Il rischio, sottolinea anche Moriba Jah, docente all’Università del Texas, è quello di ritrovarsi improvvisamente senza un veicolo capace di trasportare astronauti americani. Al momento, SpaceX resta l’unico fornitore statunitense pienamente operativo in questo ambito. Un ritorno ai contratti con Roscosmos, l’agenzia spaziale russa, rappresenterebbe un passo indietro anche sul piano geopolitico. Il settore privato americano, nonostante l’ingresso di Blue Origin, non è ancora pronto a colmare questo vuoto.
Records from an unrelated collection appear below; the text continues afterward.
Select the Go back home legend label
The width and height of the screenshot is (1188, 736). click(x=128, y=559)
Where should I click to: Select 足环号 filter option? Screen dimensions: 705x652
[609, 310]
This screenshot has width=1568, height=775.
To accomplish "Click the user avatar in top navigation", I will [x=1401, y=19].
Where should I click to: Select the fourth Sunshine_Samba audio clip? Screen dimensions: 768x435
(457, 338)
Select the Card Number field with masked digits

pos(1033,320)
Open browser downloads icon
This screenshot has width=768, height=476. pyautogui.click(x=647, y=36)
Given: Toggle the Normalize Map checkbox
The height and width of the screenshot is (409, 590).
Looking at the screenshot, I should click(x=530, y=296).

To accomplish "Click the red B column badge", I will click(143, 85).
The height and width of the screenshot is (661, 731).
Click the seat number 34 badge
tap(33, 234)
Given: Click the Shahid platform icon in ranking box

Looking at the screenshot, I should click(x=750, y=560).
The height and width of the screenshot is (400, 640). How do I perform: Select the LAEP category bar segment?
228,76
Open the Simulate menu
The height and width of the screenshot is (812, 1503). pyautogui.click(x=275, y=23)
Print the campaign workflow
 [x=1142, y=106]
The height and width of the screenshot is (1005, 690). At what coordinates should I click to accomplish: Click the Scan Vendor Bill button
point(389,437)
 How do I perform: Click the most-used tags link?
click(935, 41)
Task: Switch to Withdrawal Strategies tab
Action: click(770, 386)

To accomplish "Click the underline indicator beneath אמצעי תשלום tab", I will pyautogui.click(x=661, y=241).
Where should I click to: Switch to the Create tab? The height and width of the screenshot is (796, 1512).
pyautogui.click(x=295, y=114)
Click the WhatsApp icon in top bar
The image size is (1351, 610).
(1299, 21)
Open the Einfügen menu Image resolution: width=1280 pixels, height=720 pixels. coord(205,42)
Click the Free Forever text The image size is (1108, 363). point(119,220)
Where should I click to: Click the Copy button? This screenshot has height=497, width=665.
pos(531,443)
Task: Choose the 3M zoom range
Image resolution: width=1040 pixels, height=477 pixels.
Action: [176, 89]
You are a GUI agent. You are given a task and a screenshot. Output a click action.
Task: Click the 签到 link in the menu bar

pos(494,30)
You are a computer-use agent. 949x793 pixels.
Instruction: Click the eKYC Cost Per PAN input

I riflessi su Artemis e il futuro dell’esplorazione lunare
Le implicazioni non si fermano all’orbita bassa. SpaceX è anche partner essenziale del programma Artemis, che punta a riportare astronauti sulla Luna entro la fine del decennio. La NASA ha affidato all’azienda di Musk la realizzazione del lander lunare, una componente centrale della missione. La collaborazione è già in fase avanzata, ma l’incertezza generata dalle tensioni politiche e dalle dichiarazioni dell’imprenditore rischia di rallentare le prossime tappe.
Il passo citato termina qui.